Gazing at the night sky to make sense of the countless blinking lights is clearly a universal hobby. All the ancient civilizations loved it: the geeky Greeks, the elegant Egyptians, even the mysterious Mayans. In between farming, warring, and the other simply joys of ancient civilization, these people found time, lots of it, to just look up and imagine all sorts of pictures that could be outlined by the random positions of the stars. (They found, among others, a crab, a cup, and a hunter along with his two dogs.)
Equipped with only their eyes and inquistive minds, they left us with all sorts of fascinating explanations for the persistent wonder of the night-time sky. We have stories of gods and goddesses, huge sky domes and celestial machinery that keep the sky moving through day and night.

Today, sky-gazing is quite a bit more sophisticated, and a lot less speculative. In between posting to Instagram, flying spaceships, and the other bizarre joys of modern living, some people found time to build telescopes and huge radio antenna arrays to listen to signals from the farthest corners of the universe. (They found out about near-Earth asteroids, cosmic background radiation, and other frightening things.) Good old storytelling is now a no-no; these astronomers talk about the heavens in terms of light-years and electromagnetic waves and gravitational distortion of relativistic space-time.
Behind all these big projects of space telescopes and asteroid tracking, however, there lies the simple desire of getting answers to fundamental questions. The glamour of advanced science may have obscured it, but there’s no denying that all of astronomy is driven by the question, what’s out there?

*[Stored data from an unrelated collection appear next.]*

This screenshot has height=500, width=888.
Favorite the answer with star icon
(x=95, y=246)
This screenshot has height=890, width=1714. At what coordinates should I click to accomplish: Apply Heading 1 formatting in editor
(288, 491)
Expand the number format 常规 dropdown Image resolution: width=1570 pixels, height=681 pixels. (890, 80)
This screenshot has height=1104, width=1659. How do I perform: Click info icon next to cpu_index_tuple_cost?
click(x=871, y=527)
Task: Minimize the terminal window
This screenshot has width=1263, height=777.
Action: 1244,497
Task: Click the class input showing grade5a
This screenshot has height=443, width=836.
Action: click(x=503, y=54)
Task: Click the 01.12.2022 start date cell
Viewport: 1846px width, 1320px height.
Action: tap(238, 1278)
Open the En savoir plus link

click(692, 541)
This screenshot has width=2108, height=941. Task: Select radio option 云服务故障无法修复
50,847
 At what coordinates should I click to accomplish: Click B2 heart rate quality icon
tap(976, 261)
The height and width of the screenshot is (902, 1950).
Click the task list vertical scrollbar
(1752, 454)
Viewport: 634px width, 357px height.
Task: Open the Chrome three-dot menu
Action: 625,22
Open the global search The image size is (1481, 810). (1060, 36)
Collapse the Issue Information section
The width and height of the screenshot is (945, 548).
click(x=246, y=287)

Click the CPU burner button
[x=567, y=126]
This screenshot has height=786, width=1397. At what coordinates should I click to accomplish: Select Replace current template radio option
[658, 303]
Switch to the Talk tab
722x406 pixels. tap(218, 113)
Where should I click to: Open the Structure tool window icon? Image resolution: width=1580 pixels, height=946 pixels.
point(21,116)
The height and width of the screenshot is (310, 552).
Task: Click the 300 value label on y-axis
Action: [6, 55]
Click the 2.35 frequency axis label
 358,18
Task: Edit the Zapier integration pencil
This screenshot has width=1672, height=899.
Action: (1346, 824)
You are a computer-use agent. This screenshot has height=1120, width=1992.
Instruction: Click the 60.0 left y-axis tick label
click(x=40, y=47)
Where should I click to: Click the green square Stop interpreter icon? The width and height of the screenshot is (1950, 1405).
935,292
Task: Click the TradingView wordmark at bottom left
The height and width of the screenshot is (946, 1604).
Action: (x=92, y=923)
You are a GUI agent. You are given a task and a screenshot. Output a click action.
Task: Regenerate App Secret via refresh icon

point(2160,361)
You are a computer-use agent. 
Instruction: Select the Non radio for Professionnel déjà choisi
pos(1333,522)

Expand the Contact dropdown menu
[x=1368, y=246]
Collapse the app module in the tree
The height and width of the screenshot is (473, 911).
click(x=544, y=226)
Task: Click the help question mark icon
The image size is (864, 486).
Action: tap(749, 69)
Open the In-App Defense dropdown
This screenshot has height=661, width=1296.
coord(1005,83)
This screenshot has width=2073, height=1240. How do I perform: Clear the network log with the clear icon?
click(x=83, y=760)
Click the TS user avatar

Indeed, what is out there? Through patient experimentation and expensive instrumentation, we may have found out about quasars and neutron stars and black holes, but that only invites more questions. What do these heavenly bodies look like up close? What would it feel like out there, so unspeakably far away from our home? We can only dream of the answers.
Astronomy and cosmology are, to think about it, the scariest of all human endeavors. The threat of wars and economic crises pale in comparison to the dangers posed by unforeseen cosmic events. Few thoughts are as depressing as the idea that we are alone in the universe, that our home is but a tiny dot in a vast, cold space.
And yet, human as we are, we keep on dreaming of a future just like in the movies, when we will be able to take weekend breaks at Mars, or more serious soul-searching trips to the colonies at Alpha Centauri. Implausible as it is given what we know so far, we’d rather continue imagining a thriving, space-faring human civilization in the future, because the alternative is too sad to consider.
The possibilities can be very exciting, but more often than not they are frightening and overwhelming. And whenever it feels like that, maybe we can just sit back a little and try gazing at the sky not to try and comprehend it, but simply to appreciate the beauty of blinking lights.